I won $100 Billion dollars on some quiz show after wandering onto it in a dream a few years ago. I was thinking how great it was to be set for life, and all the things that I would buy then - I WAKE UP. 

You say that you feel depressed on waking up from a great dream. I used to be like that but now I just appreciate how awesome the good ones are and it usually makes the coming day much better.

(...Unless I'm with the person of my "dreams".  ::embarrassed:: )

----------


## sillybilly400

I've had these types of dreams before.  I was at this concert and met this girl... I got to know this girl, he interests, her music interests, eve her name.  And her friends name, Aniya and Anet.  There is alot more to it, but I don't feel like typing it. But yeah, when you wake up and realize your still the same old single guy u were the day before, it can be somewhat heartwrenching

----------


## Hidden

> I've had these types of dreams before.  I was at this concert and met this girl... I got to know this girl, he interests, her music interests, eve her name.  And her friends name, Aniya and Anet.  There is alot more to it, but I don't feel like typing it. But yeah, when you wake up and realize your still the same old single guy u were the day before, it can be somewhat heartwrenching



I had a dream like this last night, but flipped.  I don't remember much, just that I had a conversation with the guy I have a crush on.  It took me a little bit to remember the dream, so when I did my reaction was just, "too bad that wasn't real."  Then I got over it.  :wink2:

----------


## jarrhead

I felt good after waking up from my dream this morning.  :tongue2:

----------


## Rosewhip137

it's a mix of feelings for me. I had a dream life for a night that was just so perfect on every level, it was fullfilling and enthralling, I was so happy to be having the perfect life. Unfortunately I woke up. Also though, you have to appreciate the feeling that is in my signature's quote.

----------


## Muggler

I feel that all the time when I have an epic dream.  I always feel depressed, and I try to re-enact, and even extend my dream in my imagination throughout the day.

----------


## Loaf

> I try to re-enact, and even extend my dream in my imagination throughout the day.



Heh. Same here.

----------


## Beeyahoi

Yes, but I also breathe a tremendous sigh of relief when I wake up from a dream where I wind up in prison or something.   :tongue2:

----------


## Loaf

> Yes, but I also breathe a tremendous sigh of relief when I wake up from a dream where I wind up in prison or something.



Oh crap yeah. When you have a long, suffering, painful or devastating dream then you wake up in your bed. That is the best ever.

----------


## Catbus

Occasionally, yes.

----------


## luciddreamer000

I have not had such an awesome dream so far.

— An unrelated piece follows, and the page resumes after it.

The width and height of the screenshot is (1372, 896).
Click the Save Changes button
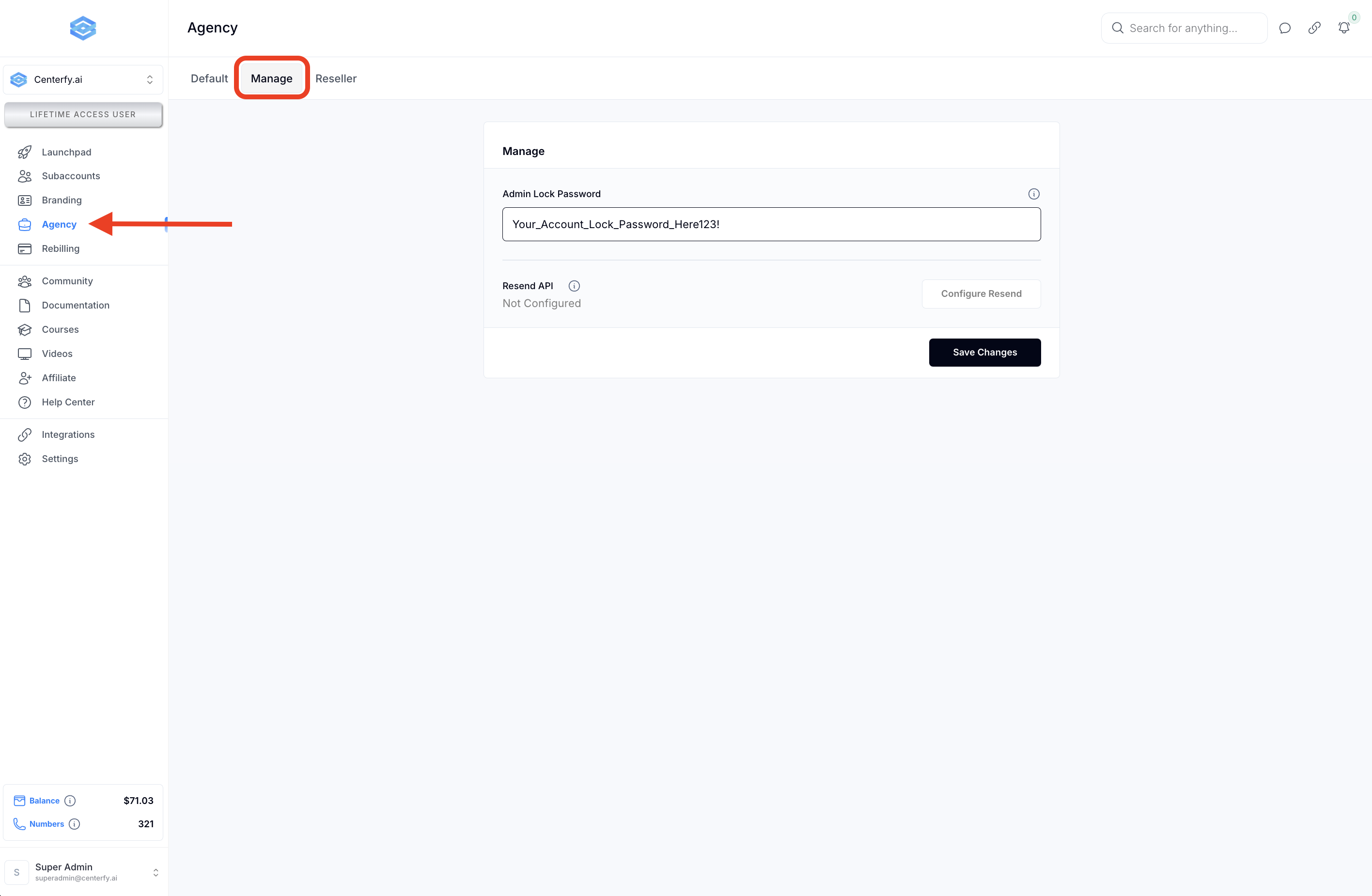[x=984, y=352]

The only dream that had a really big impact on me was the dream in which I committed suicide by drinking a bottle of poison. I woke up regretting my foolish act, and continued regretting it for a long time. The best dream I had was a lovely beach  full of beautiful children laughing and playing about.

----------


## jarrhead

I had an awesome awesome dream last night. I was slightly dissapointed that it was all distorted and I was really small and couldn't get hard with a hot chick from school I know in front of me.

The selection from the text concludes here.